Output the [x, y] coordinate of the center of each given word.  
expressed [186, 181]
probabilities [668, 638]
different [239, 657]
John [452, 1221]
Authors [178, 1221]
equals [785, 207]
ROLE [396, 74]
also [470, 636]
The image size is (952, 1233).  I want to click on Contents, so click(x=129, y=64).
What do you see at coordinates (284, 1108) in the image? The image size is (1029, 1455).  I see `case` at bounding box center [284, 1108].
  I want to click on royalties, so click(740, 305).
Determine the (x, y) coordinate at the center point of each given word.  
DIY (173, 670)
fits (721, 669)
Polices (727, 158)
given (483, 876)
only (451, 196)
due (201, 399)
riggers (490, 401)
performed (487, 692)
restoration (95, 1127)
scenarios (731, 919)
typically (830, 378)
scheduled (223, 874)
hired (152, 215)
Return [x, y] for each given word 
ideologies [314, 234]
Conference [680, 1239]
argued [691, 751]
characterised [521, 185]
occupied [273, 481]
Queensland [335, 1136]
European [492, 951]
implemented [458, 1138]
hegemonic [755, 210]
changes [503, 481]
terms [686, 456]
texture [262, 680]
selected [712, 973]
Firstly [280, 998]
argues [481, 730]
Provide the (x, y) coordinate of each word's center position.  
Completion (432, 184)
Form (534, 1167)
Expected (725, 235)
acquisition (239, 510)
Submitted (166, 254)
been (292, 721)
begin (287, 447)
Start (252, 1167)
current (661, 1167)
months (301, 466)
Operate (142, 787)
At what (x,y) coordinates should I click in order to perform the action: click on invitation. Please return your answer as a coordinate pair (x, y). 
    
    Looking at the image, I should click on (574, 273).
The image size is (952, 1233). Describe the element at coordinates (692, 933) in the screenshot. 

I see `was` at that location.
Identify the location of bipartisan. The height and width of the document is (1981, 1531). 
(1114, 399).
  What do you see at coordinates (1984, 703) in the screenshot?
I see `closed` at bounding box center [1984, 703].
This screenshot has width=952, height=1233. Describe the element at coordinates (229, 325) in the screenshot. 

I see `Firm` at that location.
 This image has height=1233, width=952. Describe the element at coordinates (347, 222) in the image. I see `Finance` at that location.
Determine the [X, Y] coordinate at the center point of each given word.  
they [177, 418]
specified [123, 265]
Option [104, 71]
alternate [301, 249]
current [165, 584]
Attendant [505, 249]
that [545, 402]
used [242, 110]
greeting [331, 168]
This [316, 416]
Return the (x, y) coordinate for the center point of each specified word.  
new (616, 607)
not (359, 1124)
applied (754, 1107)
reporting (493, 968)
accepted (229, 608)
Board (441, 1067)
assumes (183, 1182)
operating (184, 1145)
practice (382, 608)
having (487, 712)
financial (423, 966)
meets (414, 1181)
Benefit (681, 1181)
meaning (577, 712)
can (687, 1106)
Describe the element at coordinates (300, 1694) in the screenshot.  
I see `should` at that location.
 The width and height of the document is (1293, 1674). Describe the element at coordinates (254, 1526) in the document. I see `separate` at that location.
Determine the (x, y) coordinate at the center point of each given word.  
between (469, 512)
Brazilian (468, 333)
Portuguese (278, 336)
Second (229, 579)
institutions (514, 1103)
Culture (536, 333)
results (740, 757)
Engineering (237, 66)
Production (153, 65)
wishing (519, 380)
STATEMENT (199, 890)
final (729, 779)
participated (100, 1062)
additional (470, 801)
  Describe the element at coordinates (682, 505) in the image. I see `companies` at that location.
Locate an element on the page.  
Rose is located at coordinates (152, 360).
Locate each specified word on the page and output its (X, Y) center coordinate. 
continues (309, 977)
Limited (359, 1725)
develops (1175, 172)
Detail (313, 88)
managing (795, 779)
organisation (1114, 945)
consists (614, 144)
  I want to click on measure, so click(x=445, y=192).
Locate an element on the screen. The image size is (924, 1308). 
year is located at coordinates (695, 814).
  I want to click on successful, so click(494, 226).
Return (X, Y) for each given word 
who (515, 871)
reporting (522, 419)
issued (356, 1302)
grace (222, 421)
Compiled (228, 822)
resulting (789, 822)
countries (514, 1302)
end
──────
● **Work to do**: Print the entries exactly as they appear, from the line containing "also [470, 636]" through the line containing "I want to click on royalties, so", inclusive.

● **Written response**:
also [470, 636]
The image size is (952, 1233).  I want to click on Contents, so click(x=129, y=64).
What do you see at coordinates (284, 1108) in the image? The image size is (1029, 1455).  I see `case` at bounding box center [284, 1108].
  I want to click on royalties, so click(740, 305).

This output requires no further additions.